» **ACTION ITEM**:
Reproduce each entry exactly.

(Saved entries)
##############################
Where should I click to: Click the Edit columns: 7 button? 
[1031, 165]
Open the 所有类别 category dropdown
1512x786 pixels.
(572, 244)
##############################
» **ANSWER TO THE PROBLEM**:
Where should I click to: Click the Edit columns: 7 button? 
[1031, 165]
Open the 所有类别 category dropdown
1512x786 pixels.
(572, 244)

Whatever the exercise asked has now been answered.